TASK TO COMPLETE: Reproduce each line of the listing below with "Etusivu" swapped for "Kotisivu" and nothing else altered, leaving out the pictures.

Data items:
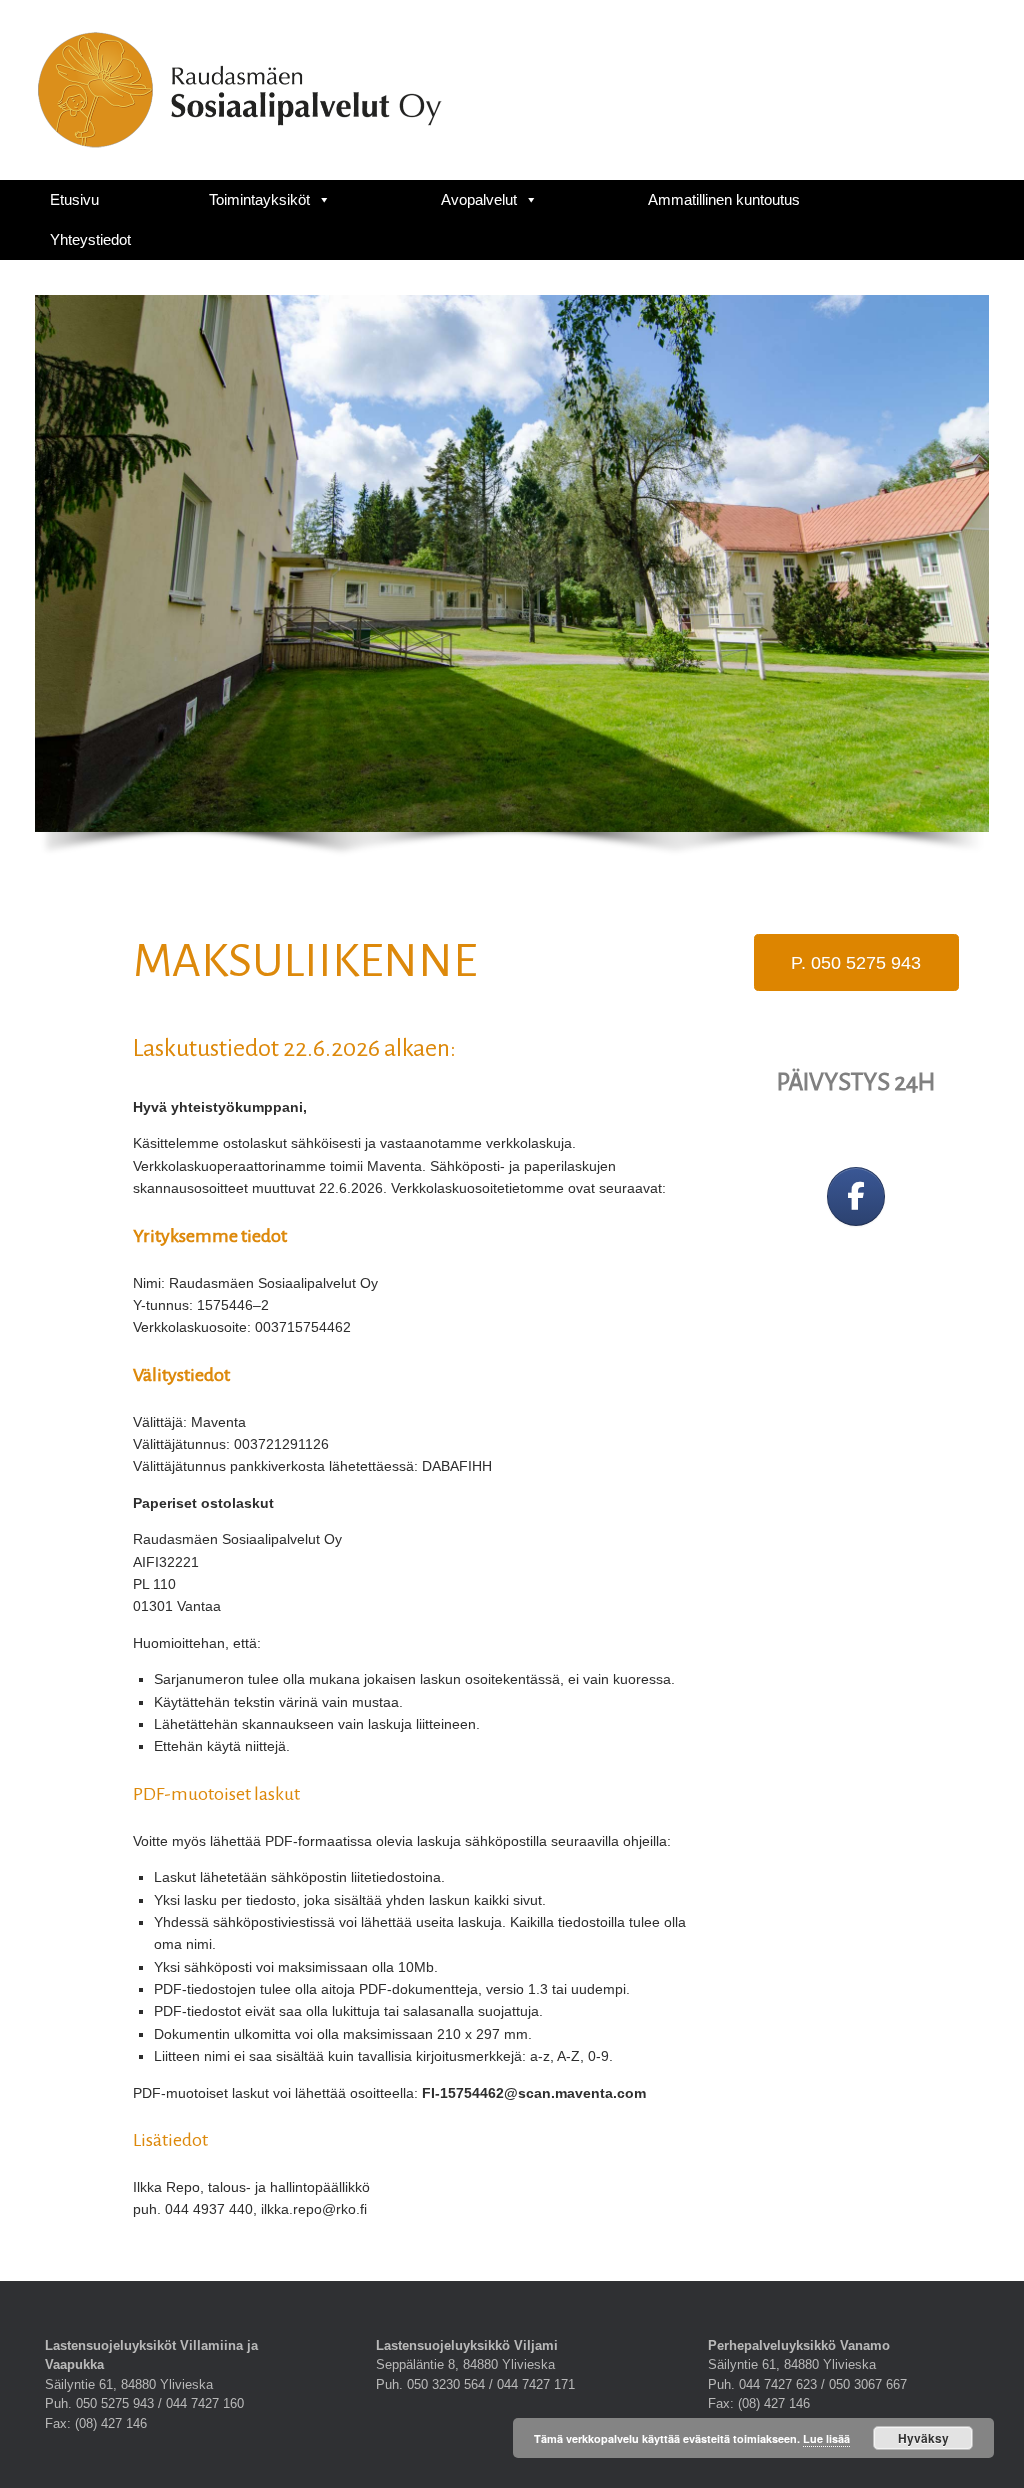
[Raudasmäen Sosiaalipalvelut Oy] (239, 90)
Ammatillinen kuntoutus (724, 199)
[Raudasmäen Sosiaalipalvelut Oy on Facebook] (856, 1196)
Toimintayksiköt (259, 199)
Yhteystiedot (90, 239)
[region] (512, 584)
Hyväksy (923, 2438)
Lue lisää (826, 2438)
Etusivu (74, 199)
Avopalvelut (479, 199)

WRITTEN SOLUTION:
[Raudasmäen Sosiaalipalvelut Oy] (239, 90)
Ammatillinen kuntoutus (724, 199)
[Raudasmäen Sosiaalipalvelut Oy on Facebook] (856, 1196)
Toimintayksiköt (259, 199)
Yhteystiedot (90, 239)
[region] (512, 584)
Hyväksy (923, 2438)
Lue lisää (826, 2438)
Kotisivu (74, 199)
Avopalvelut (479, 199)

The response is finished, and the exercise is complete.